# Is Mycoplasma contagious? Should I get my rat a companion?



## JessyGene (Feb 27, 2012)

My pet rat, Koko, has mycoplasma. Her sister recently died so she is all alone. I am debating whether or not to get her a new friend. I know that mycoplasma is extremely contagious, but I've heard that virtually ALL pet rats have it; just that some of them are more resistant to it. Thus, if all rats have it its not really contagious, because you can't give a rat something it already has (does this make sense?). So if I found a healthy rat would housing her with my rat, Koko, make the new rat sick? Is it unethical? Or is it ok? Would i be better off adopting a rat that displays symptoms of mycoplasma? I would much rather have a healthy, myco-resistant rat than a sick one because myco is heart-wrenching  
Oh and btw, my rat is 1 year 9 months. And other than the noises she makes when breathing she seems completely fine. She also hasn't shown signs of depression yet (her sister only died last week). Would i be better off not getting her a cagemate at all? 

Thanks for any help


----------



## 1a1a (May 6, 2011)

Sort of yes and no. All rats have myco, so you don't have to worry about one rat giving it to another. Make sure she is clear of any secondary infection though (ask the vet).


----------



## JessyGene (Feb 27, 2012)

Thank you. I'm pretty sure she doesn't have anything else (other than possibly mites) since we have taken her to the vet and myco is the only thing the vet gave us medicine for. We are treating her for mites right now so I will definitely wait til we are done that. Also, will all rats get lonely and depressed living alone? Or do some do ok? My Koko seems very happy right now and I take her out several times a day, but it has only been a week since her sister died. Do rats generally decline slowly after their cagemate dies?


----------



## Kinsey (Jun 14, 2009)

Rats should never be alone, they will become depressed and neurotic, and I had one nearly die- he lost his will to live completely. He was just a baby, and would not even play with me! He did get a buddy and perked up, and is now almost 3 years old.

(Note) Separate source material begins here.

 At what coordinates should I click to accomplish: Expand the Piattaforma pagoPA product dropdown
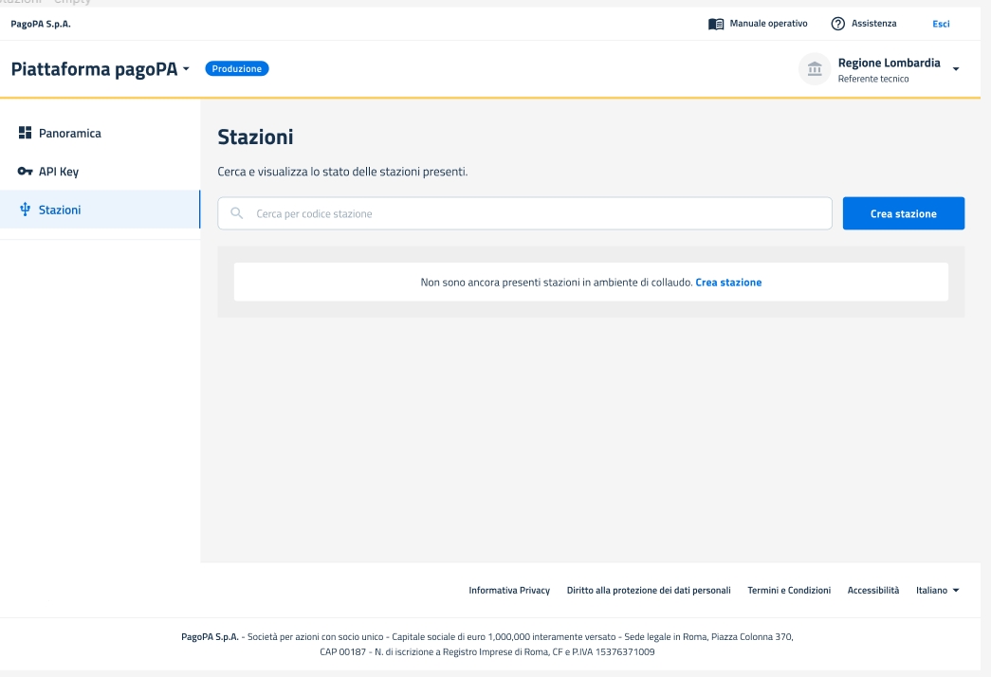click(x=186, y=69)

If he gave you medicine, your rat probably has a secondary infection. All pet rats have Myco, there is no way around that, it is when they get URIs that medicine is usually given. You will need to wait at least 3 weeks after the medicine is done before introducing a new rat, and the new rat needs to go through QT also. (might as well get it into QT soon.. the sooner she gets a buddy the better.)


----------



## BasmatiRice (Feb 11, 2012)

Although rats shouldnt be alone, some do get along well with only their human companion...I've known of a pet rat who lived 5 years (!!!) and never had a rat companion (but she did get alot of attention as she lived on an investigation lab on a veterinary university). I'd say worst case cenario you'll need to get a companion for her companion, but that could be a year or two from now  I'd get her a companion!


----------